Water Labbu Hack Group Hacks Cryptocurrency Scam Sites

Researchers have again found a funny example of how hackers can attack other hackers: a hacking group known as Water Labbu hacks cryptocurrency scam sites and injects malicious JavaScript into the code that steals funds from scam victims.

Hacked scam site

This summer, the FBI warned of a scam using dApps (decentralized applications) that pretend to be cryptocurrency services that allegedly mine liquidity, but in fact steal crypto investments of naive users.

As Trend Micro experts have now discovered, the operators of fraudulent dApp sites have themselves become victims of hackers. The Water Labbu hacker group parasitizes on such resources, which finds “decentralized applications” on the network and injects malicious scripts into their websites.

Attack scheme

The final script tracks recently connected TetherUSD and Ethereum wallets on fraudulent sites, and then extracts their addresses and balances. If the balance exceeds 0.005 ETH or 22,000 USDT, the target is suitable for a Water Labbu attack.
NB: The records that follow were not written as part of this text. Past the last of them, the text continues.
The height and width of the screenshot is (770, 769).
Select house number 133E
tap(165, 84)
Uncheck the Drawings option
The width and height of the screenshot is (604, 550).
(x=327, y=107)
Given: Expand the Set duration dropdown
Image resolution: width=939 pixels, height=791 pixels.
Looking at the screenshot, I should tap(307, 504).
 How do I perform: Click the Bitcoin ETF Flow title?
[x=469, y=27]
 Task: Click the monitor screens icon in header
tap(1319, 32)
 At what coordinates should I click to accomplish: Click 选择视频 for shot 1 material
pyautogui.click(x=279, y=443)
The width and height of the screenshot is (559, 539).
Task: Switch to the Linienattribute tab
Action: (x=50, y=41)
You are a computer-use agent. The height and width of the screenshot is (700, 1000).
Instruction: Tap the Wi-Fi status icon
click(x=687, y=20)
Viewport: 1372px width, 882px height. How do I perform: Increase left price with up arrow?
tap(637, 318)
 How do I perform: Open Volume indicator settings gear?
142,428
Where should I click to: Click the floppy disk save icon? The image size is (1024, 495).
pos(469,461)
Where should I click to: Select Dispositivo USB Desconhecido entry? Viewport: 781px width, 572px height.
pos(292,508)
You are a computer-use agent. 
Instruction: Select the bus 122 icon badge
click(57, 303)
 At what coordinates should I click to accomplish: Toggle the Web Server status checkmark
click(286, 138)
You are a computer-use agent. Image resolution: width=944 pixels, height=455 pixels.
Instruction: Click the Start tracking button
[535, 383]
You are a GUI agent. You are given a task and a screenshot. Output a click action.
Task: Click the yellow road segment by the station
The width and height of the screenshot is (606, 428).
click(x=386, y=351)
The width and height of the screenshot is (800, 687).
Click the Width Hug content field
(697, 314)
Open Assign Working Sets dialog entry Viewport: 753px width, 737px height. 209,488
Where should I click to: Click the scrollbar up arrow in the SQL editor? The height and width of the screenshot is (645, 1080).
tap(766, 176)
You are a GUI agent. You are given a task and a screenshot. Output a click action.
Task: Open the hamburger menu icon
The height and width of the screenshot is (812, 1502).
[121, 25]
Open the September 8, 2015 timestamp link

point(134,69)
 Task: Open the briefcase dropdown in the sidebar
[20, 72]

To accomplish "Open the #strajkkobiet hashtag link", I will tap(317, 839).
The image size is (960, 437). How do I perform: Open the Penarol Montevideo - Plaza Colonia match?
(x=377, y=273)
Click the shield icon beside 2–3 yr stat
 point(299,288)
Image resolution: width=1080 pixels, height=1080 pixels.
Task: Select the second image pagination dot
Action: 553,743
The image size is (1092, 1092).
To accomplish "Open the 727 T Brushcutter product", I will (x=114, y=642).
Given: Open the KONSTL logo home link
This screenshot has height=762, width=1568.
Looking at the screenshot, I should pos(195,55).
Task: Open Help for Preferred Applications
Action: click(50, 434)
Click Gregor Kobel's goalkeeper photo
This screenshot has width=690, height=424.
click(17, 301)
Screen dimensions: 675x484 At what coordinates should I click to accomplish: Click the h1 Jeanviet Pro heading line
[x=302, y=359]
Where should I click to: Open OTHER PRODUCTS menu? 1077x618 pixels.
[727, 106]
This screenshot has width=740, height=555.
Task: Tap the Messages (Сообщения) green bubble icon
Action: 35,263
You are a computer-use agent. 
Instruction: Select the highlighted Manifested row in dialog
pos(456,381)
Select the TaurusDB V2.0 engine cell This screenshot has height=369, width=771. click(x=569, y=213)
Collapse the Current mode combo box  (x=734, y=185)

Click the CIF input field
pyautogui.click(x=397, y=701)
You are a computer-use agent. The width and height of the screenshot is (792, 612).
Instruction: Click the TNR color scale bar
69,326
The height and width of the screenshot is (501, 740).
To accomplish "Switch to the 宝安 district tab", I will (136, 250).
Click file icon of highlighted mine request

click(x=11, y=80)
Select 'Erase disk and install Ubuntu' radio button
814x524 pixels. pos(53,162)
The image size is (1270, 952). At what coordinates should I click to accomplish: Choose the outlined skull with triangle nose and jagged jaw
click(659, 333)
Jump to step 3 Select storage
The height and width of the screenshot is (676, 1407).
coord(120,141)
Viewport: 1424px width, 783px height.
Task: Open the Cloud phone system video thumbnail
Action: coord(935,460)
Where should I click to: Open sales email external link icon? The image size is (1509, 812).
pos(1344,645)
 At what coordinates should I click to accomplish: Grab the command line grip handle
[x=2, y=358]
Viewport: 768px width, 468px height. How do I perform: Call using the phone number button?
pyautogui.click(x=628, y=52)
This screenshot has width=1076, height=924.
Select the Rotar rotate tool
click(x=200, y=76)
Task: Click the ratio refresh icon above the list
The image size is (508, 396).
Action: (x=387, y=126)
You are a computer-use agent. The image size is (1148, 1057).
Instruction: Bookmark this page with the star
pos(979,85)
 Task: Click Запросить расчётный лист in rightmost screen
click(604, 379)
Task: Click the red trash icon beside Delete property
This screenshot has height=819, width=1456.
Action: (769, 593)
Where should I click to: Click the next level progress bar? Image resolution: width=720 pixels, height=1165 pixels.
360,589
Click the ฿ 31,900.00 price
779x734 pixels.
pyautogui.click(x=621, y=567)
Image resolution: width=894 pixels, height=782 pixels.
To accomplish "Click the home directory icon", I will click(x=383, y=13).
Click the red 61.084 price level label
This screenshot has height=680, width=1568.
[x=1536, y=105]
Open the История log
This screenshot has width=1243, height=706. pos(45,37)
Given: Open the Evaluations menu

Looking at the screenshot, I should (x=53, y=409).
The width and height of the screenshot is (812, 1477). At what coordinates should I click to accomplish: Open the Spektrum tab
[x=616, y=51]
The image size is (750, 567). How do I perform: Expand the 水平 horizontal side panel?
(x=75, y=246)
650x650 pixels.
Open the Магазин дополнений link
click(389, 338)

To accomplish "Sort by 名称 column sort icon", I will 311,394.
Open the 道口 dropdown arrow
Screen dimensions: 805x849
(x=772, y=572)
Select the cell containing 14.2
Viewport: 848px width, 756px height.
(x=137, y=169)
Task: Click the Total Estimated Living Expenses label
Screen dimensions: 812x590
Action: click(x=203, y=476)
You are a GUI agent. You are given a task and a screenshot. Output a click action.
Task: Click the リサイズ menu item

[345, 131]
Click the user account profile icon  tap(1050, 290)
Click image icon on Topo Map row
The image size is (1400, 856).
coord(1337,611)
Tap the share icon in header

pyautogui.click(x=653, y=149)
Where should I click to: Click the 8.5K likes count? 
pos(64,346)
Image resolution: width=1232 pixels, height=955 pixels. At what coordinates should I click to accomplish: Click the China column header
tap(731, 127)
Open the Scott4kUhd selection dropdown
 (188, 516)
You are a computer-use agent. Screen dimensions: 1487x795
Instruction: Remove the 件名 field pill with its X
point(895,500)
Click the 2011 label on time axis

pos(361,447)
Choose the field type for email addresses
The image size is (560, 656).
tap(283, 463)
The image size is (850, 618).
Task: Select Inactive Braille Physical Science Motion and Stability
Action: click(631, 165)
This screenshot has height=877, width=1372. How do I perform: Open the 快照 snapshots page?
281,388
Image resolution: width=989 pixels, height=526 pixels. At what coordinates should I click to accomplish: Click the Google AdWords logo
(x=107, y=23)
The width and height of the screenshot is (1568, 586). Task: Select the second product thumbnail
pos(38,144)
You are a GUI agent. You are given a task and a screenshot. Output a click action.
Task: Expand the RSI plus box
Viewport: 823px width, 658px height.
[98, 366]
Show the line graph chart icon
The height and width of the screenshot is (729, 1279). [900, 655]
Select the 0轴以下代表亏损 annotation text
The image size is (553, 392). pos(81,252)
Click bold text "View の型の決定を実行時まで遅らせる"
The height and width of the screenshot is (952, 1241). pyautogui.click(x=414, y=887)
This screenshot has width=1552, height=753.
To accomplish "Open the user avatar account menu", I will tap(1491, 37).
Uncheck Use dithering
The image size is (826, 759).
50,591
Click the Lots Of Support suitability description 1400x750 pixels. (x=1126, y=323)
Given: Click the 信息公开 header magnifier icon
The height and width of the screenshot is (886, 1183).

Script that collects balances of connected wallets

Initially, the script determines whether the target is running on Windows or on a mobile OS (Android, iOS). If the victim is using a mobile device, the malicious script sends them a request to confirm the transaction through the dApp site, giving the impression that it came from the fraudulent resource itself. If the recipient confirms the transaction, the script will empty their wallet and transfer all funds to an address owned by Water Labbu operators.

If the victim is using Windows, the compromised sites will instead display a fake Flash Player update notification overlaid directly on the fraudulent site. This “Flash installer” is actually a backdoor downloaded directly from GitHub. Attackers use this malware in the same way to steal cryptocurrencies and cookies from target devices.